GermaParl R Data Package
12 stars 3 forks source link

Unrecognized Sorbian Speaker #14

Open PolMine opened 4 years ago

PolMine commented 4 years ago

There is an unrecognized speech given in Sorbian, see this snippet:

corpus("GERMAPARL") %>%
  subset(date == "2004-06-17") %>%
  subset(speaker == "Maria Michalk") %>%
  read()
ChristophLeonhardt commented 4 years ago

I am not sure if the speech isn't recognized. I would say, it is. Maria Michalk does present two speeches here, the first in German, the second (with interruptions and questions in between) in parts in Sorbian.

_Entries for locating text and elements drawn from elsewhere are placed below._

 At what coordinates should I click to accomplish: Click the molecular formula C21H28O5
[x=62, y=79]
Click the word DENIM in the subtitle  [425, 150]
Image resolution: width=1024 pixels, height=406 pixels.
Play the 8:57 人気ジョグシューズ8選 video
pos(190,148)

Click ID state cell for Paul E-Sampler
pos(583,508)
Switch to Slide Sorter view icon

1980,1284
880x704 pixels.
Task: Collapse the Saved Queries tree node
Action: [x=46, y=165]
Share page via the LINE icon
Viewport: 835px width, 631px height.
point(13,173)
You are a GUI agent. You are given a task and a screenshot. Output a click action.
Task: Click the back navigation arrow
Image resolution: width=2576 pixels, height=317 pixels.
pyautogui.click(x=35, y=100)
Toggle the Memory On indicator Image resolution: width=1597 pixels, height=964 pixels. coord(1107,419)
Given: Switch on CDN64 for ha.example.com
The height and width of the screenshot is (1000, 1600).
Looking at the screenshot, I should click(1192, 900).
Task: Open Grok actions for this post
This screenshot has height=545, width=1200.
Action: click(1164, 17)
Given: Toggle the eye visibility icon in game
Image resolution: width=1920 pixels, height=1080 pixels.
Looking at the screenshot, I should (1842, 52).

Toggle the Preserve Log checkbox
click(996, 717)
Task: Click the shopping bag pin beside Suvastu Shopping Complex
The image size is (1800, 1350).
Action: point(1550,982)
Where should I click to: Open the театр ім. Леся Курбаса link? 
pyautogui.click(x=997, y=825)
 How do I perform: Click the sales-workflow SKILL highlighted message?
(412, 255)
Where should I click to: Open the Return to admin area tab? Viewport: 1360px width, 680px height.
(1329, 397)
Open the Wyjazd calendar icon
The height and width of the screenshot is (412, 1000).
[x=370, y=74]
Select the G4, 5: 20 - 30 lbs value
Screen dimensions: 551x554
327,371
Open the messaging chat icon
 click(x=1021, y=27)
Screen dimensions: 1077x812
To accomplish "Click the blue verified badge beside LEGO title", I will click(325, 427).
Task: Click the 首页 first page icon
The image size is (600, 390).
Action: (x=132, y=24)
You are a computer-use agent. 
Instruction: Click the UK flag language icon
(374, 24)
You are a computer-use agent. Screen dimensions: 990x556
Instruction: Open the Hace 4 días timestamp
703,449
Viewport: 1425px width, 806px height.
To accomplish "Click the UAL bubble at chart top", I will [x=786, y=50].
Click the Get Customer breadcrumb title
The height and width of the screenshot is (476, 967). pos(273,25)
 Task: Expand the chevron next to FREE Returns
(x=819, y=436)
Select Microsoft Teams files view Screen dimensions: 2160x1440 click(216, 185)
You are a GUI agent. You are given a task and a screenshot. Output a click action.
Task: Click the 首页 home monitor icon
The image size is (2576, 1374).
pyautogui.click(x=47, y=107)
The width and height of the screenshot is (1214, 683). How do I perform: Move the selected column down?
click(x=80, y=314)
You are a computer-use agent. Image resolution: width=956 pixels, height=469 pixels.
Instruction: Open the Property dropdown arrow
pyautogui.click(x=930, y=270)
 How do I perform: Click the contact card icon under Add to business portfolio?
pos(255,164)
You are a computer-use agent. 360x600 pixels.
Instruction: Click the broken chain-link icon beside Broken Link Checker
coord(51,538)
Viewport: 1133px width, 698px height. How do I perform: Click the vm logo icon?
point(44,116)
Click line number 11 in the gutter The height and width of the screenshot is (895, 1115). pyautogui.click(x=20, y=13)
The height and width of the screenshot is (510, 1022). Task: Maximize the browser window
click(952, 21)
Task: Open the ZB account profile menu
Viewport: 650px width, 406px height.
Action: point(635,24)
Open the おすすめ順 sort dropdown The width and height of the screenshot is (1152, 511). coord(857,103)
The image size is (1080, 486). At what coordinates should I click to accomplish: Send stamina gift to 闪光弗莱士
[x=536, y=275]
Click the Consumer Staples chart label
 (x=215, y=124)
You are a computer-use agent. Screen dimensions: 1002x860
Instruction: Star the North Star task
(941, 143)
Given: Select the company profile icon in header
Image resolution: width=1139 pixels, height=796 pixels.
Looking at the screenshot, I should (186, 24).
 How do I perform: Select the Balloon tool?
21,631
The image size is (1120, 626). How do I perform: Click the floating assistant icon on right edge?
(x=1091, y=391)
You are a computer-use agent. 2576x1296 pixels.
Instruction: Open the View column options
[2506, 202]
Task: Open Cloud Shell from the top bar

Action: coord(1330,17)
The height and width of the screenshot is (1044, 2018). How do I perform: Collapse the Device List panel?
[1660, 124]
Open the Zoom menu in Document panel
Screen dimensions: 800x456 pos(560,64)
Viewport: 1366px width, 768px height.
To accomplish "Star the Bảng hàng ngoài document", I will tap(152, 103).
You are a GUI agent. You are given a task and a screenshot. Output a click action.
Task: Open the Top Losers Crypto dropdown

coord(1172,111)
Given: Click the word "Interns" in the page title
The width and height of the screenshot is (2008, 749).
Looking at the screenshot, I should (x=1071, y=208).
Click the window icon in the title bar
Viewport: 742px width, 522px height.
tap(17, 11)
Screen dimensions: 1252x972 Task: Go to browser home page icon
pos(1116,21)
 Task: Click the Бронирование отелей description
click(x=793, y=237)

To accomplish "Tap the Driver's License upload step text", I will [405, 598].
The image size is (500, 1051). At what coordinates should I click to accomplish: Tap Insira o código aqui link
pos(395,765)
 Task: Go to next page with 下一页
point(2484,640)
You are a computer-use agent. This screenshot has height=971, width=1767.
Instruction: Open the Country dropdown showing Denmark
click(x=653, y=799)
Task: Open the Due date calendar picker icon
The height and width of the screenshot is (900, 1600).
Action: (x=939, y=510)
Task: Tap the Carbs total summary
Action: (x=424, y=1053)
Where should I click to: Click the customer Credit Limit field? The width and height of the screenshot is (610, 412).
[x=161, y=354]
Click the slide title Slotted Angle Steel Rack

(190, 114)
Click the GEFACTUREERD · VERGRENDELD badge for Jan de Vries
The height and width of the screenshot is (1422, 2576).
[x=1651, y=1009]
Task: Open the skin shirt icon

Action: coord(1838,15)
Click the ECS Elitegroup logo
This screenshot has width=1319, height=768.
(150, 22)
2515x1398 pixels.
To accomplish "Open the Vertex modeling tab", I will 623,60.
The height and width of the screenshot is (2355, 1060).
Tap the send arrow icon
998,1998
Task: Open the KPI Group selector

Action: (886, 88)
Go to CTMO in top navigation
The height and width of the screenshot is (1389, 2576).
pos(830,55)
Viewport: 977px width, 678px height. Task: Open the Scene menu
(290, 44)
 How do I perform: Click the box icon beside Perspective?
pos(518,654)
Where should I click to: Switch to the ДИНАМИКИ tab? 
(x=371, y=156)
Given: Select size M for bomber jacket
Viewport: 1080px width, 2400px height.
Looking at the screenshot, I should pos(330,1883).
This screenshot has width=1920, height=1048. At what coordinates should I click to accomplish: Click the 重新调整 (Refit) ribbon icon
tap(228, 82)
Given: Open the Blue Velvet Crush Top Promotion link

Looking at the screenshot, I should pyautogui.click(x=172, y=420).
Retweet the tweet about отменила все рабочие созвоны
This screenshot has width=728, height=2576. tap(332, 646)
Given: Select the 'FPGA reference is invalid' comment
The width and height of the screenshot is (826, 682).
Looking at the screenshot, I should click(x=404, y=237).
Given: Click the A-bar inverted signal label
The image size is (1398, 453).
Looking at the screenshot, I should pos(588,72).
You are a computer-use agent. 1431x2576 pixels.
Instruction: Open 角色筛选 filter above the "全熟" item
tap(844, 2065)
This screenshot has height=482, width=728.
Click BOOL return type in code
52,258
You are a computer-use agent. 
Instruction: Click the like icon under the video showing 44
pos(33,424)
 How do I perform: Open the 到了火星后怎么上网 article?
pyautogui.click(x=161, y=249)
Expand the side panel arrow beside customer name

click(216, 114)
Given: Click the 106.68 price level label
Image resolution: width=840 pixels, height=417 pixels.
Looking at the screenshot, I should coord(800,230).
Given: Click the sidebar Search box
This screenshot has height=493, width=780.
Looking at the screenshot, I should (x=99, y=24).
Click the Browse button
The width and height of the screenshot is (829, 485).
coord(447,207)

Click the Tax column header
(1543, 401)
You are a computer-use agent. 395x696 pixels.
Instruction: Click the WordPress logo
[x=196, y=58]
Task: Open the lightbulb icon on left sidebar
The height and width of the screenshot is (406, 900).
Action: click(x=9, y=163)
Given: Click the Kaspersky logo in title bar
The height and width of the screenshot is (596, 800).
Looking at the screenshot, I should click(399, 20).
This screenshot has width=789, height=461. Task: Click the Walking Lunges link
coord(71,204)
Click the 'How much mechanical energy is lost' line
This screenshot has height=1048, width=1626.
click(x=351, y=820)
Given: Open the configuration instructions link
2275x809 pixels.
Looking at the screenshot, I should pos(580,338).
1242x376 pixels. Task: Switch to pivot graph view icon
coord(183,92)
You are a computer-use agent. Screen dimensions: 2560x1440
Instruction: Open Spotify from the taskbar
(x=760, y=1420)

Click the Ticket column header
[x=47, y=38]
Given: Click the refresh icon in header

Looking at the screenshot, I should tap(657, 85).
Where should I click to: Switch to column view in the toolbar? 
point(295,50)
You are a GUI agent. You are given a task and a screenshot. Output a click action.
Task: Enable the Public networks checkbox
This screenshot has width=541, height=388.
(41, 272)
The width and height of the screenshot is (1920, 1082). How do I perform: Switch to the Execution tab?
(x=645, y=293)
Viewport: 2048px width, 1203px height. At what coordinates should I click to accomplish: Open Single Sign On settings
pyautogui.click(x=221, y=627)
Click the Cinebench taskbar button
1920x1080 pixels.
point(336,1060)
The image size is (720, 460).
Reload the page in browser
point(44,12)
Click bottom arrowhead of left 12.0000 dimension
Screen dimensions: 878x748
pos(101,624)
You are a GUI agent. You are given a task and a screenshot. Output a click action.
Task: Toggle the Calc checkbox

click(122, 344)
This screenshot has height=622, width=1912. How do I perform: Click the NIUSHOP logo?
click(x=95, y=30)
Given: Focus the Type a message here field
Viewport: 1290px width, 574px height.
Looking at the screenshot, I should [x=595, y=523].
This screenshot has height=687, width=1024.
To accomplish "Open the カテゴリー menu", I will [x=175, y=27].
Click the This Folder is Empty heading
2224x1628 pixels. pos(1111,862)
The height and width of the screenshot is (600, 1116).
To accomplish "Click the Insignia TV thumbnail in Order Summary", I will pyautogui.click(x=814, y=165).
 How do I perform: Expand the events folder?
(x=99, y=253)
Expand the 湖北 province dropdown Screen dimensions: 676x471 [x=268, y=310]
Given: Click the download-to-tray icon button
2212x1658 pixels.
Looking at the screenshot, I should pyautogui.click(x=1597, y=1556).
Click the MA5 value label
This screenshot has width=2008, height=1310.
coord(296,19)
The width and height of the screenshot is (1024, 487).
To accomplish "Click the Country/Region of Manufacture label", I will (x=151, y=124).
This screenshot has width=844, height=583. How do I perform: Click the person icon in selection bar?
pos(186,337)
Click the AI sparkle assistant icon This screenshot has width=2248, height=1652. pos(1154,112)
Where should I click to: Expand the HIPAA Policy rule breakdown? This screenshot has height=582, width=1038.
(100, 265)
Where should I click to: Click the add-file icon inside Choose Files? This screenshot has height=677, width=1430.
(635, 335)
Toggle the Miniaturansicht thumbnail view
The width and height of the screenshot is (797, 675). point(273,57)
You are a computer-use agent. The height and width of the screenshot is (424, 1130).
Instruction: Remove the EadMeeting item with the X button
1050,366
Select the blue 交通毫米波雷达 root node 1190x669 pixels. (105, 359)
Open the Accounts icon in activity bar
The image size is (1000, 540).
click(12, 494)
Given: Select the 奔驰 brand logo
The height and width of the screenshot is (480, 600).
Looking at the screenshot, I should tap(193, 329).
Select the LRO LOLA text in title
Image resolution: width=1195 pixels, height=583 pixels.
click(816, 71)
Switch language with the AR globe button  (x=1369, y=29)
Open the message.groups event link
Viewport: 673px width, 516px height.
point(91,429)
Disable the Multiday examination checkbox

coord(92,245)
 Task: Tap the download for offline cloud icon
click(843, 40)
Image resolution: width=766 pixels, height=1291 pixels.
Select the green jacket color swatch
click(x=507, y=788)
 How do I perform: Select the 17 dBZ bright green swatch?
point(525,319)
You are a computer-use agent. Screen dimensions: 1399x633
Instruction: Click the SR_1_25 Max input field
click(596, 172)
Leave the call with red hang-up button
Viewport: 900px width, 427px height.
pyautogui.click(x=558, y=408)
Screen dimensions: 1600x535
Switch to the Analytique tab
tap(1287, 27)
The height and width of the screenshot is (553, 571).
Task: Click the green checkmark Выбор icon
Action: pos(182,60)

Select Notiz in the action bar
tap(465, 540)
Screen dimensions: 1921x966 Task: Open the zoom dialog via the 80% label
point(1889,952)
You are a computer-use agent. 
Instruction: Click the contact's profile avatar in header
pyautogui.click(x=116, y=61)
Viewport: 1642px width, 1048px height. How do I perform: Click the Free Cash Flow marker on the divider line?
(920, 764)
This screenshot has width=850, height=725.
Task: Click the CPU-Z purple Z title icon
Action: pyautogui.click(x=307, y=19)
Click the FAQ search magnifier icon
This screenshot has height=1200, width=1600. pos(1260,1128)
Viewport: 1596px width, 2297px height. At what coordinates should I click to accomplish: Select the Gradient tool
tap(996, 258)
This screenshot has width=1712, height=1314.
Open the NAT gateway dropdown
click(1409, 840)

speeches <- corpus("GERMAPARL") %>%
  subset(date == "2004-06-17") %>%
  subset(speaker == "Maria Michalk") %>%
  as.speeches(s_attribute_name = "speaker")
ablaette commented 4 years ago

I fully agree, there are two distinct speeches. However, if you look at the second one (in Sorbian), something is wrong with the html output. This is a polmineR issue rather than a GermaParl issue.

library(polmineR)

speeches <- corpus("GERMAPARL") %>%
  subset(date == "2004-06-17") %>%
  subset(speaker == "Maria Michalk") %>%
  as.speeches(s_attribute_name = "speaker")

html(speeches[[1]])
html(speeches[[2]])
ChristophLeonhardt commented 4 years ago

I also noticed these odd tags when doing read(speeches[[1]]), yes.